## EXTRACTED ENTRIES

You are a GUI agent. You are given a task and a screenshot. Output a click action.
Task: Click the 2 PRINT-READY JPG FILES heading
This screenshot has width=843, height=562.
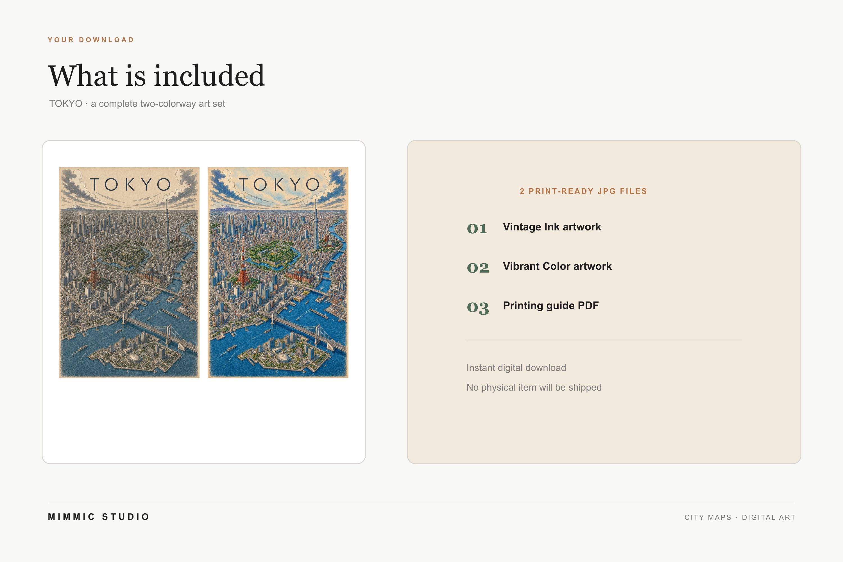(x=584, y=191)
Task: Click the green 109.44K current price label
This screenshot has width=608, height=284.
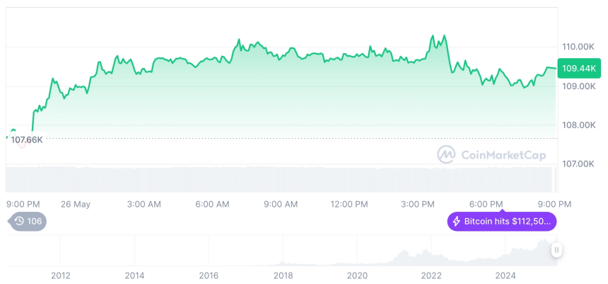Action: 578,69
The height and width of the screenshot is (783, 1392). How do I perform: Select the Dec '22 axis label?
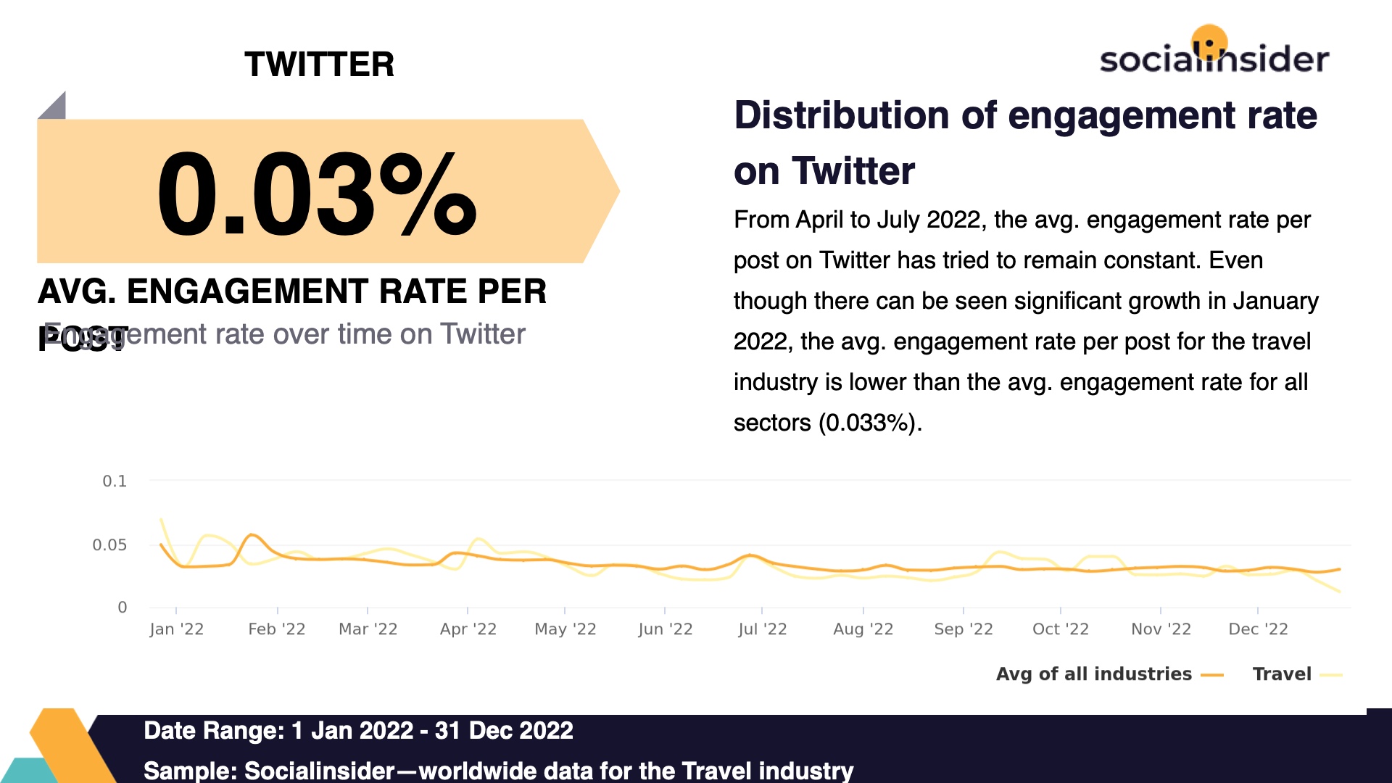click(1258, 629)
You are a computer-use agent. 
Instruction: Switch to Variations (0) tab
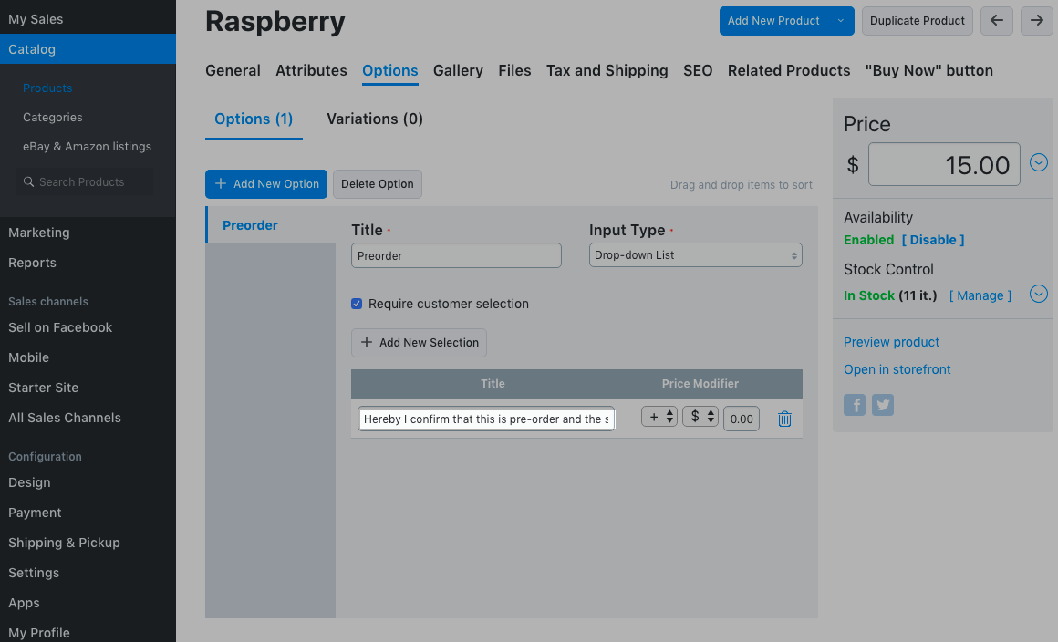(x=375, y=119)
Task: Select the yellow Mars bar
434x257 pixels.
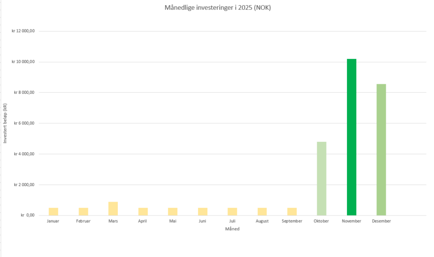Action: [x=113, y=209]
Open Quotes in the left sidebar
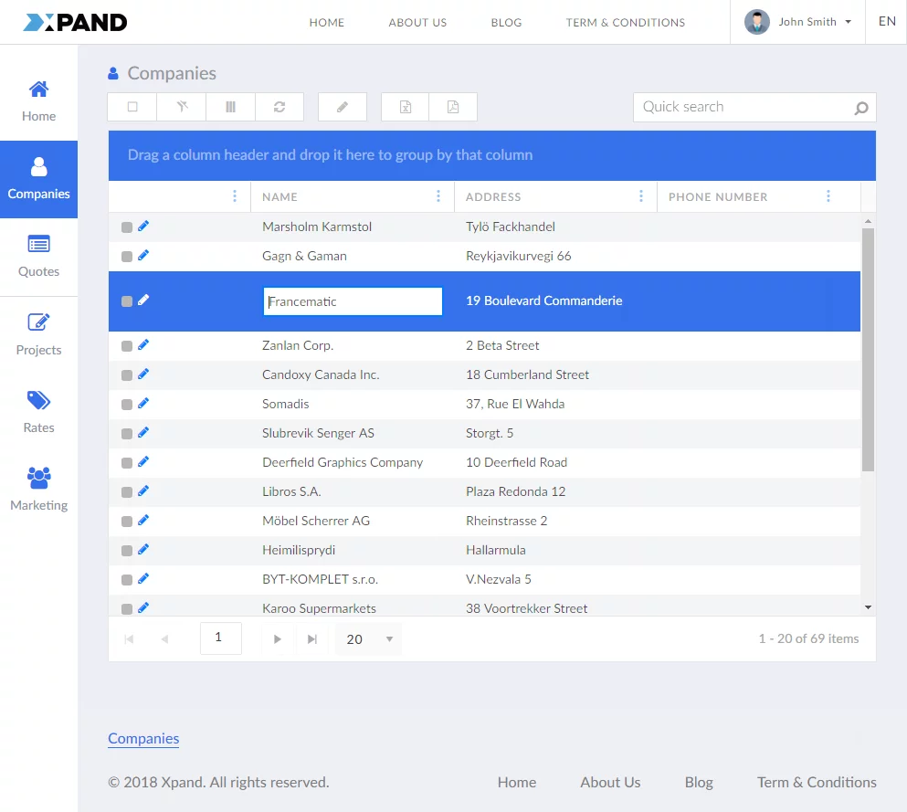Screen dimensions: 907x812 coord(38,256)
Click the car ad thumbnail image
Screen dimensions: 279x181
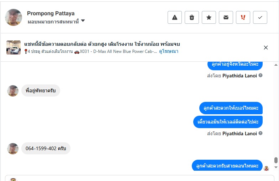14,48
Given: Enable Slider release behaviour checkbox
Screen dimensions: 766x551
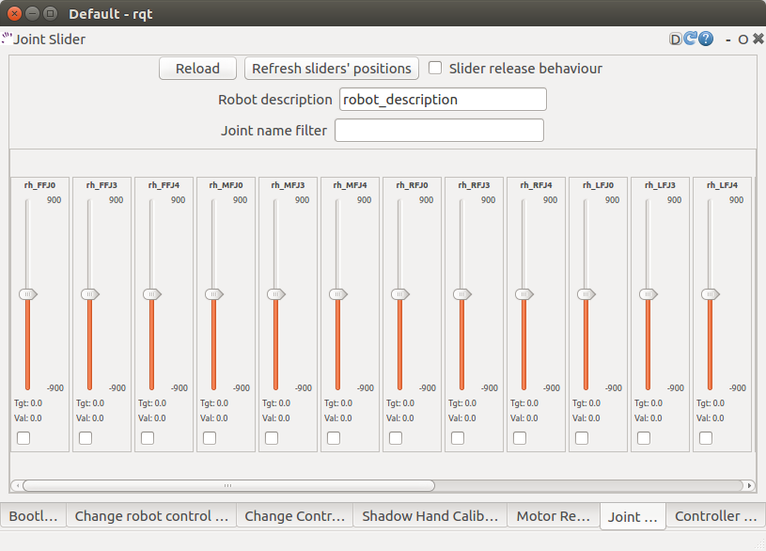Looking at the screenshot, I should 435,68.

## TASK REQUIREMENTS
The listing should be transcribed exactly. No picture is to appear in the transcription.

## WRITTEN ANSWER
You are a GUI agent. You are given a task and a screenshot. Output a click action.
Task: Click the 2 PRINT-READY JPG FILES heading
This screenshot has width=843, height=562.
(x=584, y=191)
Task: Click the green 109.44K current price label
This screenshot has width=608, height=284.
Action: 578,69
The height and width of the screenshot is (783, 1392). How do I perform: Select the Dec '22 axis label?
click(1258, 629)
You are a computer-use agent. 
Instruction: Switch to Variations (0) tab
(x=375, y=119)
Task: Select the yellow Mars bar
434x257 pixels.
Action: [x=113, y=209]
Open Quotes in the left sidebar
Screen dimensions: 907x812 coord(38,256)
Click the car ad thumbnail image
Screen dimensions: 279x181
14,48
Given: Enable Slider release behaviour checkbox
Screen dimensions: 766x551
Looking at the screenshot, I should 435,68.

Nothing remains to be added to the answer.